Je pense que l’énergie qu’un candidat apporte est une chose qui est souvent sous-estimée par le candidat lorsqu’il passe un entretien. Souvent, la personne qui mène l’entretien est très occupée et peut être au bord de l’épuisement professionnel. Il est donc rafraîchissant d’avoir quelqu’un qui a l’œil vif et qui a cette attitude « allons-y, faisons-le ». C’est particulièrement vrai dans les domaines liés à la durabilité. Le point suivant semble très simple mais il est très important. Veillez à lire la description du poste et à adapter votre candidature. Cela inclut toute votre correspondance, votre CV et votre lettre de motivation. Arrêtez d’envoyer 400 CVS et prenez-en plutôt 10 qui vous intéressent vraiment, et personnalisez-les.

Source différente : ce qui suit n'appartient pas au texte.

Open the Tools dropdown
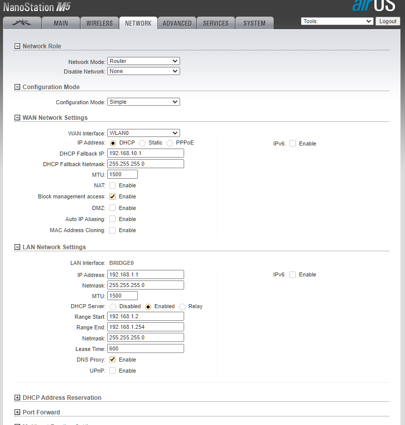The height and width of the screenshot is (425, 405). pyautogui.click(x=337, y=21)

Je veux savoir qui a réellement pris le temps de comprendre le poste et ce qu’il implique. J’inclurai donc des éléments comme le fait de leur demander d’inclure la racine carrée de 81 à la fin de leur candidature, car c’est un moyen facile de déterminer qui a réellement pris le temps de voir si ce poste était pour lui en lisant la description du poste. Si je ne vois pas la réponse en bas de page, je ne regarderai même pas la candidature, même si vous êtes super qualifié. Si vous ne pouvez pas suivre une instruction très simple pour quelque chose d’aussi important que votre carrière entière, il est peu probable que vous vouliez vraiment être ici et avoir un impact.

La chose que je ferais différemment est d’adopter une approche différente en tant que manager. Au début de ma carrière, je voulais trop plaire aux gens, puis je me suis trop corrigée et je me suis trop concentrée sur le travail. J’ai commencé à me concentrer sur les résultats d’une manière presque robotique. Avec le temps, j’ai appris l’importance d’éliminer les obstacles qui empêchent votre équipe de faire son meilleur travail. C’est votre rôle en tant que manager. Vous fixez la direction, vous exposez les résultats que vous recherchez de manière claire et concise, puis vous les laissez se débrouiller pendant que vous vous efforcez d’éliminer les obstacles qui pourraient les gêner dans leur travail. Ces obstacles peuvent parfois être eux-mêmes. Votre travail consiste donc à montrer que vous croyez en eux et à leur donner les outils dont ils ont besoin pour réussir.